Task list >>
1 > List every dollar amount that appears in the Kids Change the World article.
2 > From the Kids Change the World article, output the passage starting at "The Read-A-Thon prompted" and ending at "surgeries for children.".
3 > Turn the paragraph of the Kids Change the World article that begins "Late last month, Yao won" into a short list that keeps its main facts.

Excerpt >>
Motivated by the experience, Yao started the Smile Train Read-A-Thon, which raised $2,000 in his community in less than a month.
The Read-A-Thon prompted the formation of Kids Change the World in 2007, and ever since has engaged schoolchildren across the country to help kids around the world, by collecting sponsors and funding cleft palate surgeries for children.
“I wanted to help other kids because I knew what it felt like and my situation was only a microcosm of what they have to deal with,” he said. Since its inception, Yao’s nonprofit has funded surgeries in Asian and African countries.
Late last month, Yao won second place in the spring 2012 “Kids Who Give” contest, receiving $1,500 for Kids Change the World, which has grown to include additional programs, with more than 19,000 supporters. His was among the 20 entries submitted between last May and June.
“We work independently with hospitals and aim at giving children surgeries and training local doctors, giving them innovative technology,” Yao said. “We can do surgeries in other countries for under $250, which could cost upwards of $15,000 in the U.S.”
The contest was sponsored by Farm Rich, a corporation based in St. Simons, Ga., that sells food products nationwide.
“This is our third year with the Kids Who Give” contest,” said Megan Grinstead, associate marketing manager of Farm Rich. “What they’re doing by sharing their story is inspiring other kids to do the same.”

Supplied entries >>
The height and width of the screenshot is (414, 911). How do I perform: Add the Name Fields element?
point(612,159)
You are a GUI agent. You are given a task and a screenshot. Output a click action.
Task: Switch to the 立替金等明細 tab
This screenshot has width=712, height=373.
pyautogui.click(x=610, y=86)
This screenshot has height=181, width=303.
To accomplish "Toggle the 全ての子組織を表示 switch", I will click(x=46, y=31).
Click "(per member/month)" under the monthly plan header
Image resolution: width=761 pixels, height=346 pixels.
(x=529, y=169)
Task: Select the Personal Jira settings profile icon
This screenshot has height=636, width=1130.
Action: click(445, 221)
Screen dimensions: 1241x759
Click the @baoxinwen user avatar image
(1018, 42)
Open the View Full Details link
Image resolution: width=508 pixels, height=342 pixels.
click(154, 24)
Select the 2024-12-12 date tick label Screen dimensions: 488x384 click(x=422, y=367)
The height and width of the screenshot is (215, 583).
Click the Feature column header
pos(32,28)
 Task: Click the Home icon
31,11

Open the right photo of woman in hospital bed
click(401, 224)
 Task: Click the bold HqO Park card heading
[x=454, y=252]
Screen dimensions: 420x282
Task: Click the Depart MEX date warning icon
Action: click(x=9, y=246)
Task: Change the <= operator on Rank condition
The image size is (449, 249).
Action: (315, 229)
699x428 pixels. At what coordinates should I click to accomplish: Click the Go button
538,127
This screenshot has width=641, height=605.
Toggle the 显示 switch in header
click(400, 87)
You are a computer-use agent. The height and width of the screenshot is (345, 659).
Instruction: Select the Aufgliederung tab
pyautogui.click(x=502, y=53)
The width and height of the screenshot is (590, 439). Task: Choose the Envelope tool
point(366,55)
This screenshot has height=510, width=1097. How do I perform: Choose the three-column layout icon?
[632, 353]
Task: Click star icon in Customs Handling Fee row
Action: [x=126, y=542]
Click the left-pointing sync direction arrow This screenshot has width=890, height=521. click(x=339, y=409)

Exercise answers >>
1 >
$2,000
$1,500
$250
$15,000

2 >
The Read-A-Thon prompted the formation of Kids Change the World in 2007, and ever since has engaged schoolchildren across the country to help kids around the world, by collecting sponsors and funding cleft palate surgeries for children.

3 >
- Late last month, Yao took second place in the spring 2012 "Kids Who Give" contest.
- The prize was $1,500 for Kids Change the World.
- Kids Change the World has added more programs and has more than 19,000 supporters.
- His entry was one of 20 submitted between last May and June.